Requirements:
1. Translate this sentence from the book review into Spanish: "The book title is descriptive of its content in that the authors believe that they can use government to "nudge" you into making better decisions."
2. According to the book review, by how much was Carolyn able to increase or decrease the consumption of many food items by rearranging the cafeteria?
3. What are all the section headings in the book review?

Extracted text:
****

In the book, the modern viewpoint of central planning is put on display along with a defense of paternalism and what is termed "choice architecture".

Book Title

The book title is descriptive of its content in that the authors believe that they can use government to "nudge" you into making better decisions.


After introducing the reader to a "choice architect" named Carolyn, the authors proceed to delve into research about cell phones and what they view as the problem of too many choices. Research, they claim, shows that the buyer will take whatever the default option is, even as a more expensive(higher end) option is chosen and more choices result.[1] There are two important lessons that they conclude from this research:

First, never underestimate the power of inertia. Second, that power can be harnessed.[1]

Choice Architecture

Using Carolyn and a helper named Adam as examples to promote paternalism, the authors highlight a cafeteria experiment:

He was right. Simply by rearranging the cafeteria, Carolyn was able to increase or decrease the consumption of many food items by as much as 25 percent.[2]

By "architecting" people's choices, that is, by putting fruits in front of cake or vegetables on a higher row, eye level, they were able to exert an influence over people.

Government Advocacy

Calling their "nudge" formula "Libertarian Paternalism", the authors make a direct plea for governmental policy.[3]

First, they say this is libertarian because people are still left to choose.

****

Data section:

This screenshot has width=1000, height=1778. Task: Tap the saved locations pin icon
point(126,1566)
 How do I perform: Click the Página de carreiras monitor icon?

****

Outputs in order:
1. El título del libro es descriptivo de su contenido en el sentido de que los autores creen que pueden usar al gobierno para "empujarte" a tomar mejores decisiones.

2. By as much as 25 percent.

3.
Book Title
Choice Architecture
Government Advocacy